Several other astronomers including Dan Werthimer, famous as the originator of the SETI@home program and Jun Jugaku have looked for so-called “partial” Dyson spheres where the star is only partly obscured. They have carried out the searches by looking for infra-red excesses around visible stars. No likely candidates were reported in searches of several thousand stars.

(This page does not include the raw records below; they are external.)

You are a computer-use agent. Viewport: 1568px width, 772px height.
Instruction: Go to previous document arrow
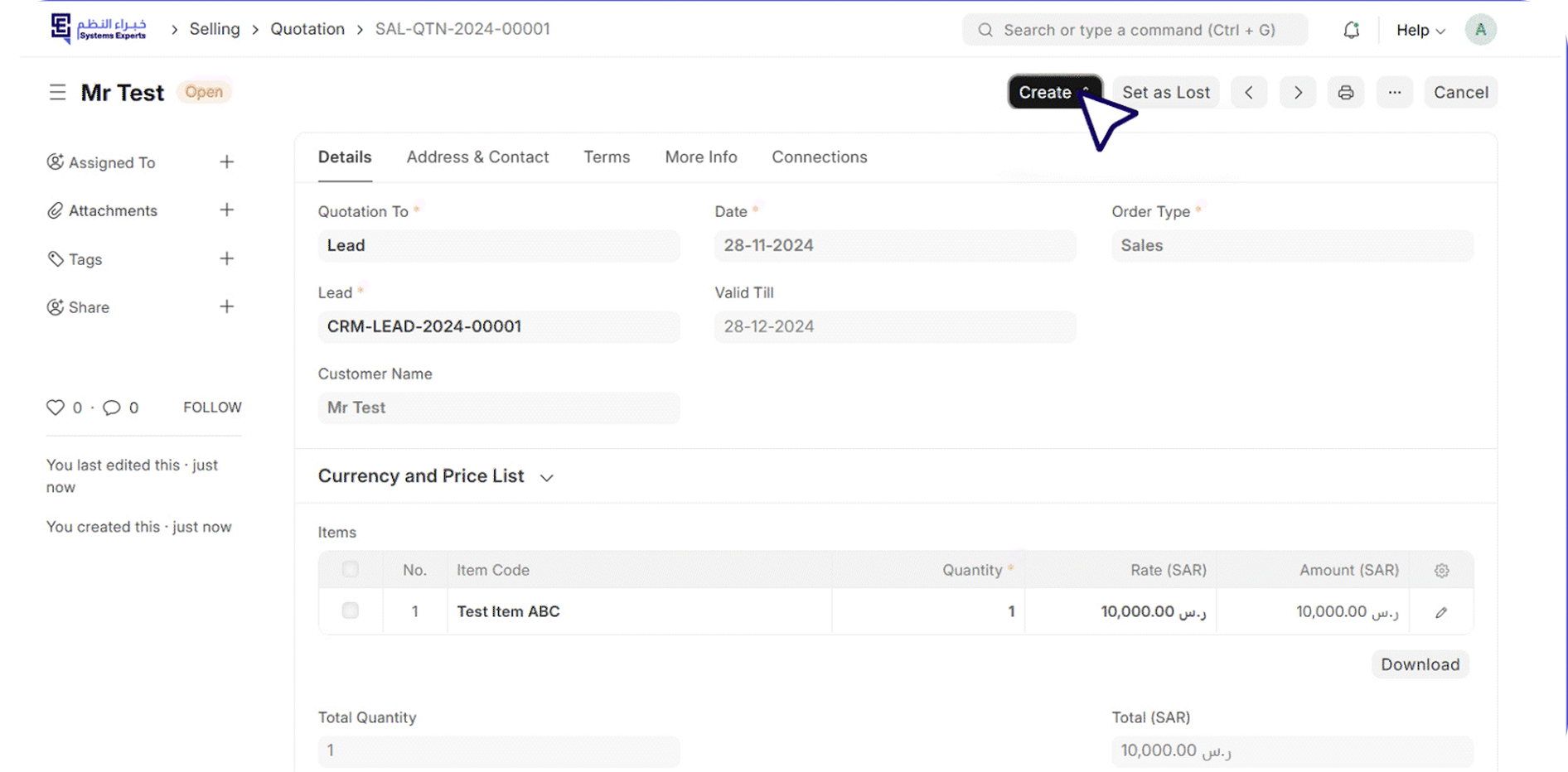[x=1249, y=93]
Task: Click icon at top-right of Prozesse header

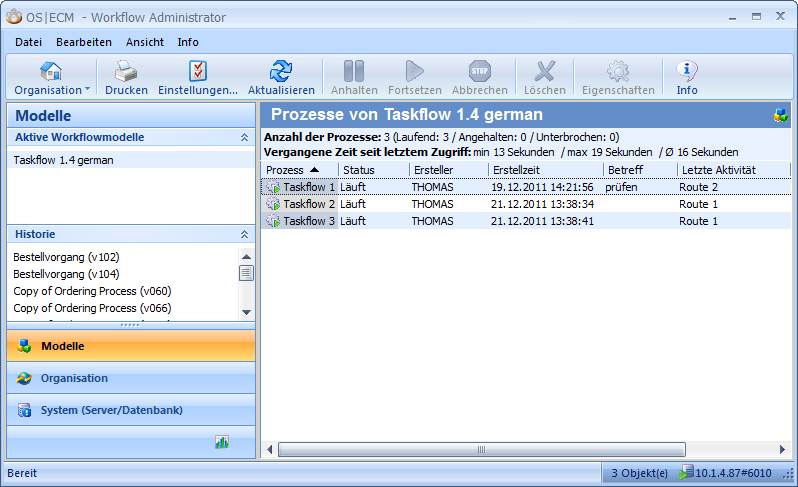Action: pos(780,115)
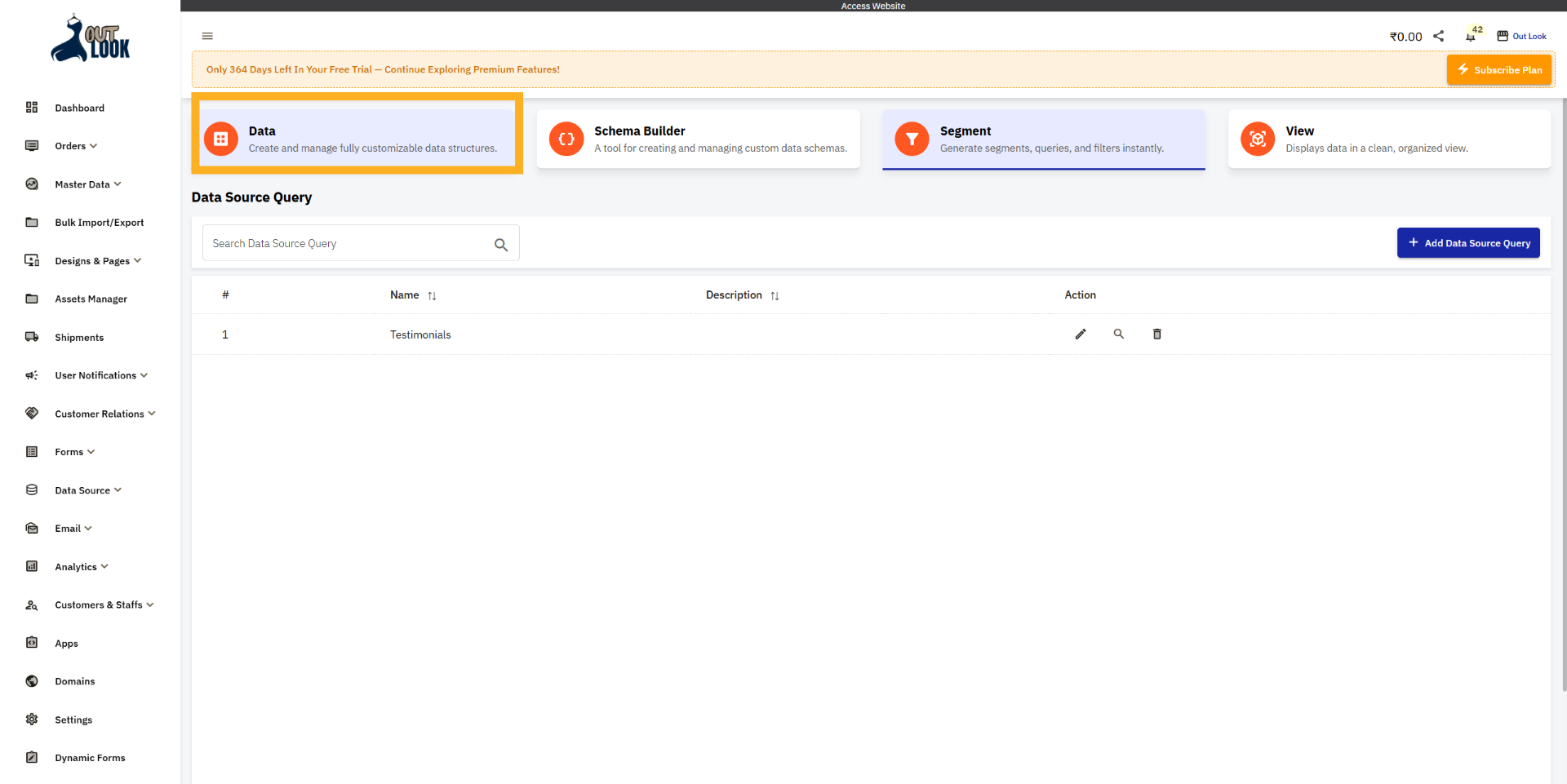Open the notifications bell with 42 alerts
Viewport: 1567px width, 784px height.
coord(1471,36)
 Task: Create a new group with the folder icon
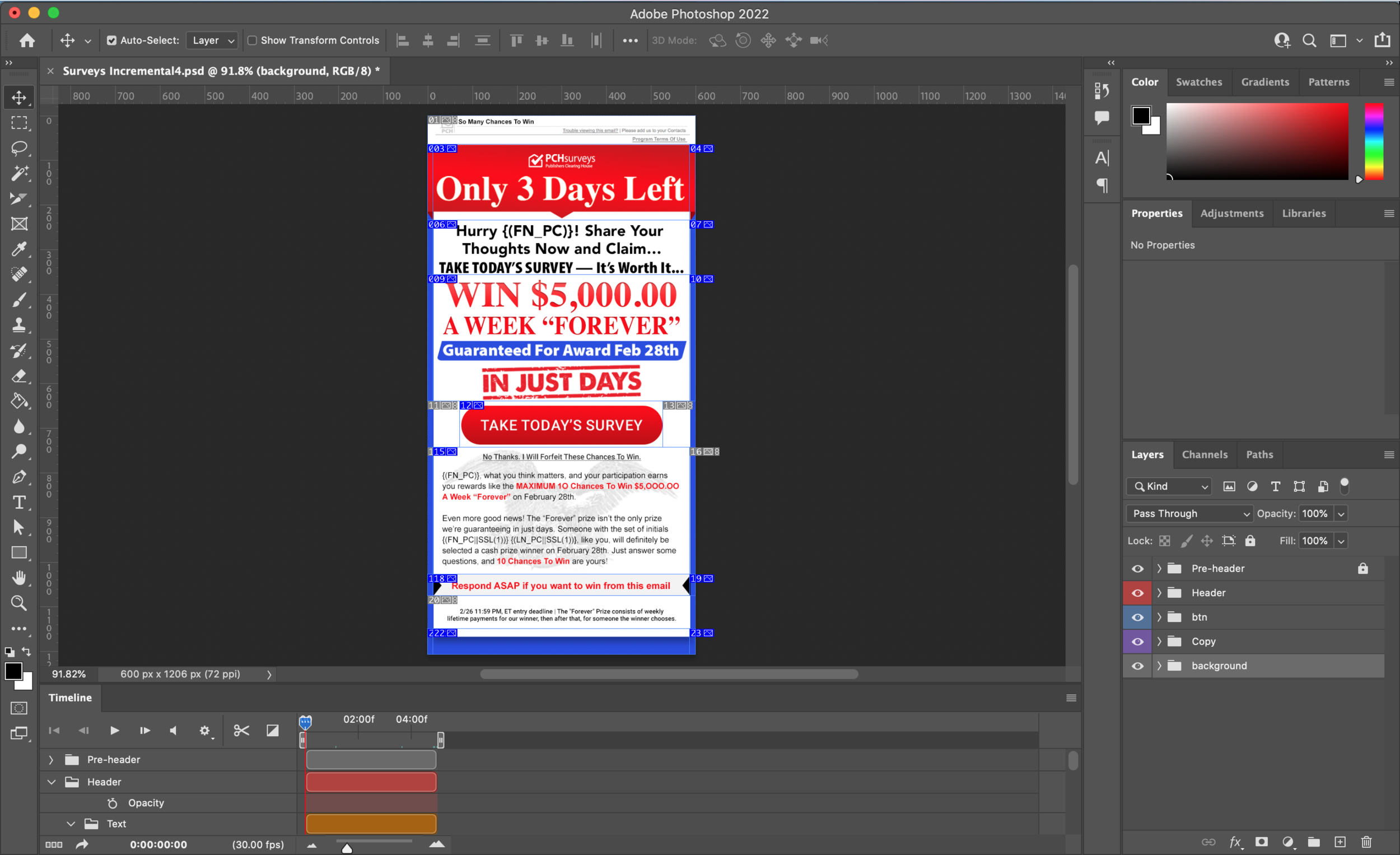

After IRAS, other spacecraft have been launched, carrying more sensitive detectors and discovering an even larger number of sources. The Spitzer Space Telescopeis the best of the breed with much better resolution and sensitivity than IRAS. In most cases the mission has focused hard on investigating natural sources in more detail. One part of the mission, GLIMPSE (Galactic Legacy Infrared Mid-Plane Survey Extraordinaire), has used filters to investigate infra-red sources in the galactic plane. Ed Churchwell from the University of Wisconsin reports that GLIMPSE has identified on the order of 100 million sources, 90% of which are cool red giants. Unfortunately all of the Spitzer filters are at shorter wavelengths so the sample population is biased toward temperatures above the natural range for life. In order to continue the search for Dyson spheres the problem of discriminating artificial from natural sources must continue to be faced. Until there is excellent discrimination with few false alarms, increasing the sensitivity of detectors will not help.


Literary origin

The true progenitor of the idea of an artificial biosphere was the science-fiction writer Olaf Stapledon. In his novel, "Star Maker" (Stapledon, 1987, page 179), he described the appearance of a galaxy in the far future occupied by a type III civilization and seen from a great distance. "Not only was every solar system now surrounded by a gauze of light traps, which focused the escaping solar energy for intelligent use, so that the whole galaxy was dimmed, but many stars that were not suited to be suns were disintegrated, and rifled of their prodigious stores of sub-atomic energy". The novel was published in 1937 and Dyson read it in 1945. Unfortunately he neglected to refer to Stapledon when he published his paper (Dyson, 1960). If Dyson had given proper credit to Stapledon in that paper, then the artificial biospheres would have been called "Stapledon clouds", and would never have been given the misleading name "Dyson spheres".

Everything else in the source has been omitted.